● Problem requirements:
Turn the lines from the one containing "You are a GUI" to the one containing "Task: Click on", both included, into a numbered list, leaving out blank lines.

● Data for this exercise:
..........
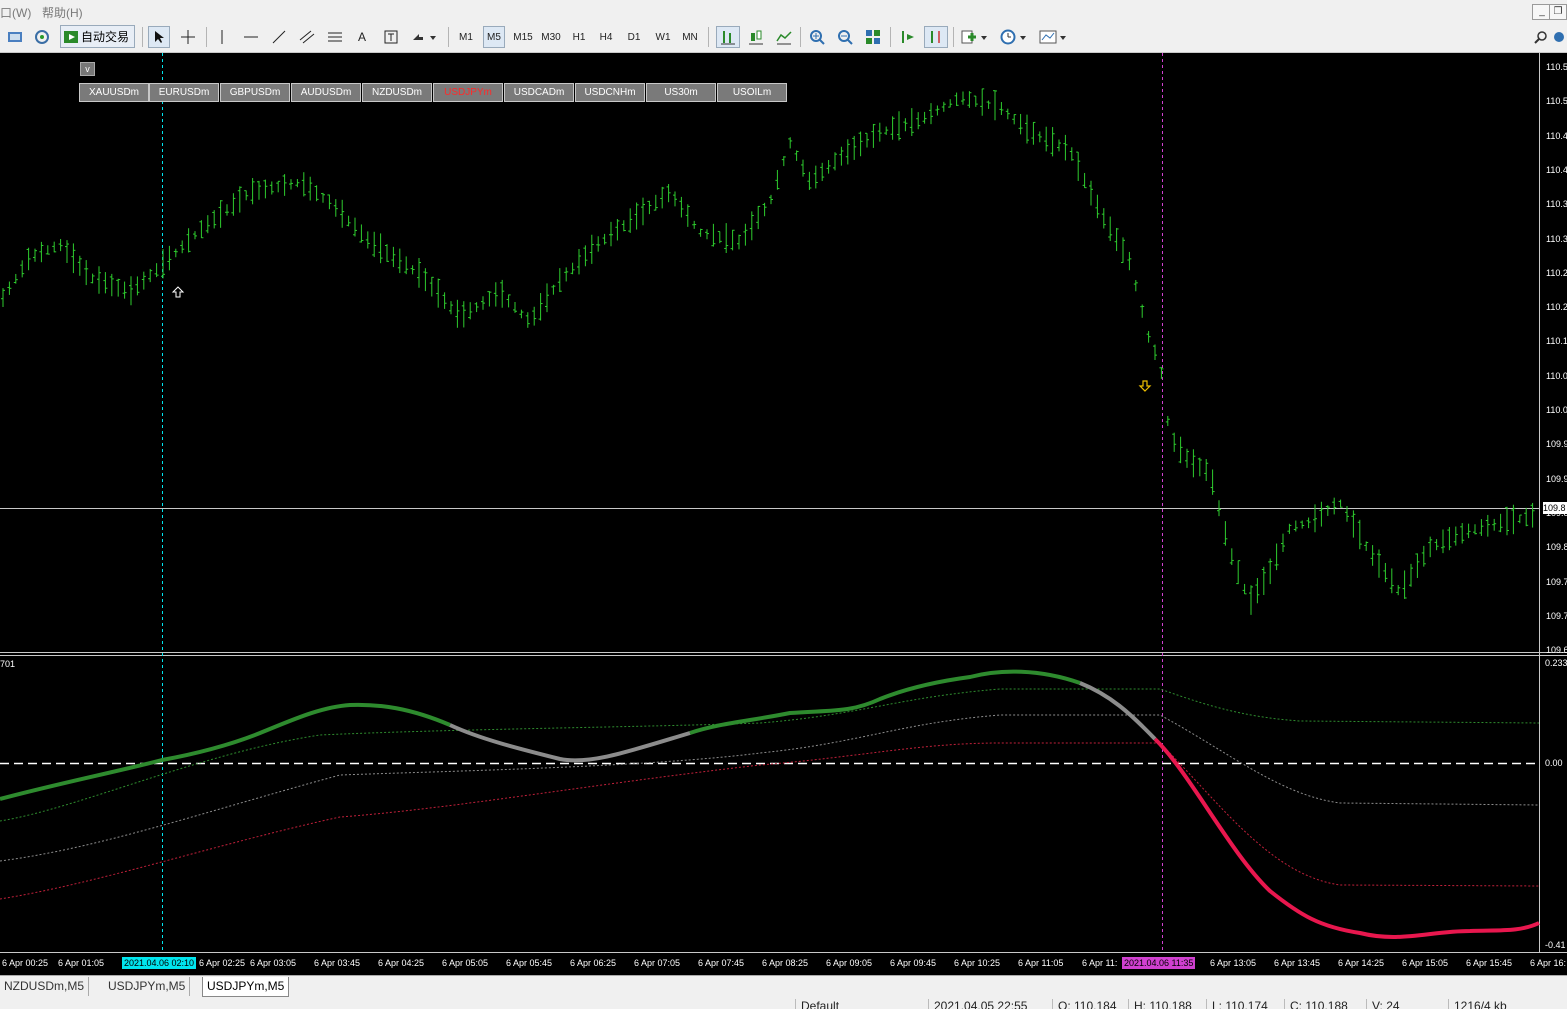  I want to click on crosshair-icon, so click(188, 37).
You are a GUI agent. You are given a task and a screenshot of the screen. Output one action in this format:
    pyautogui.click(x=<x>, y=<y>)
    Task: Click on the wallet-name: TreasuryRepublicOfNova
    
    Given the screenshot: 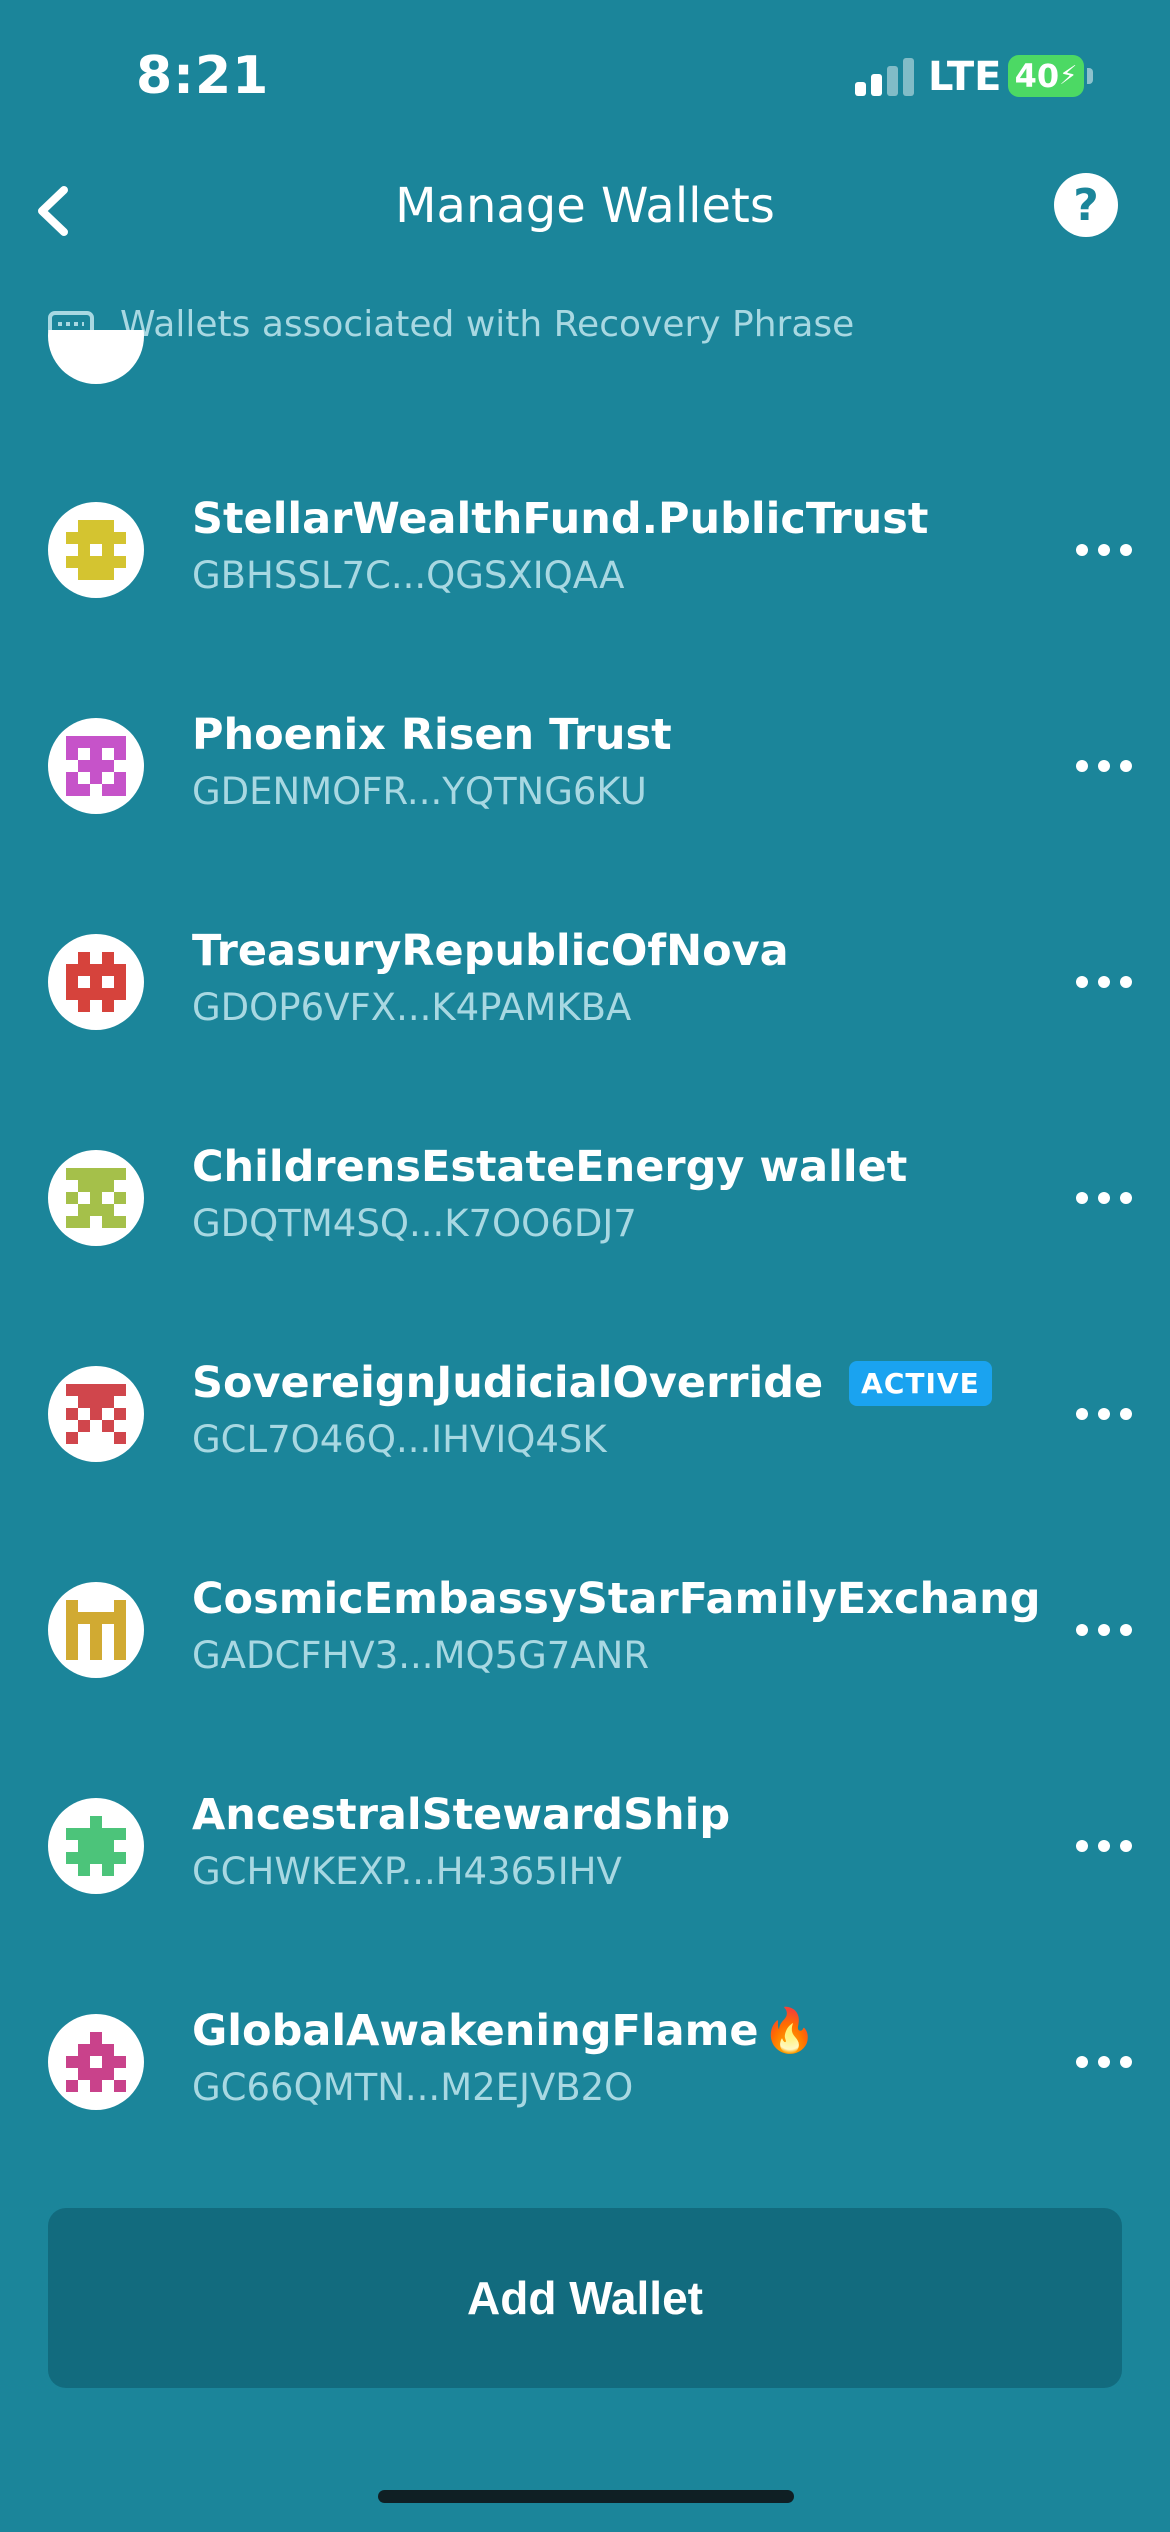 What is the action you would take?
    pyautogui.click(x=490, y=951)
..........
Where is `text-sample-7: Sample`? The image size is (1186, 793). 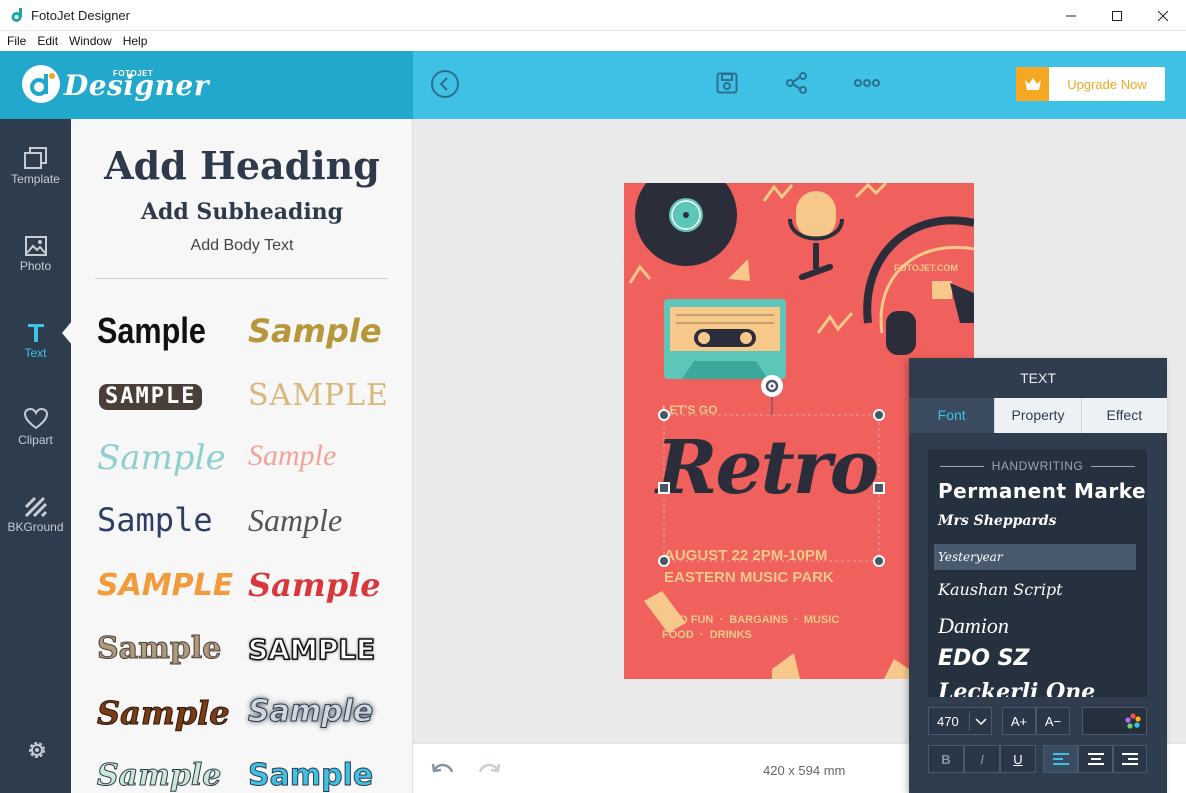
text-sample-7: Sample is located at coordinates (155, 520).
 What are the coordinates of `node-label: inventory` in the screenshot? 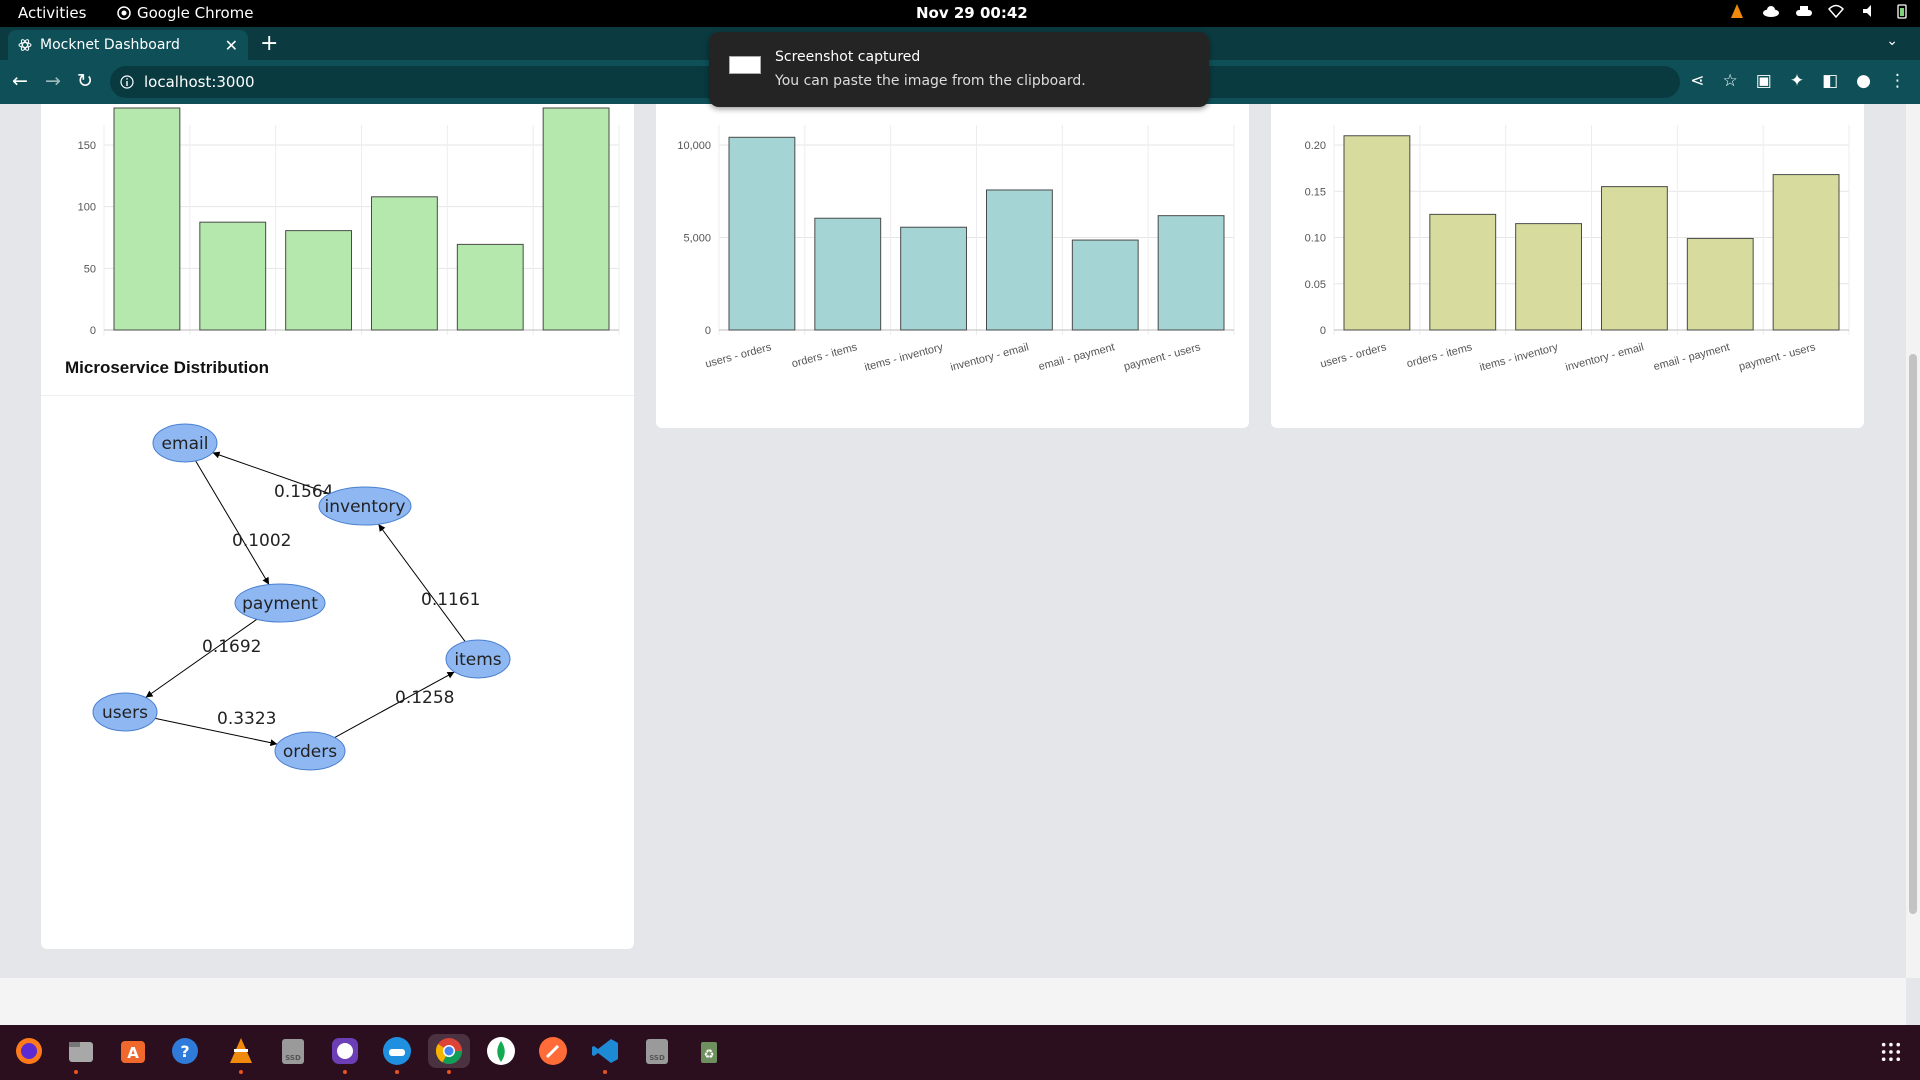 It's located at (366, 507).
..........
● Final answer:
1. You are a GUI agent. You are given a task and a screenshot of the screen. Output one action in this format:
2.     pyautogui.click(x=<x>, y=<y>)
3.     Task: Click on the wallet-name: TreasuryRepublicOfNova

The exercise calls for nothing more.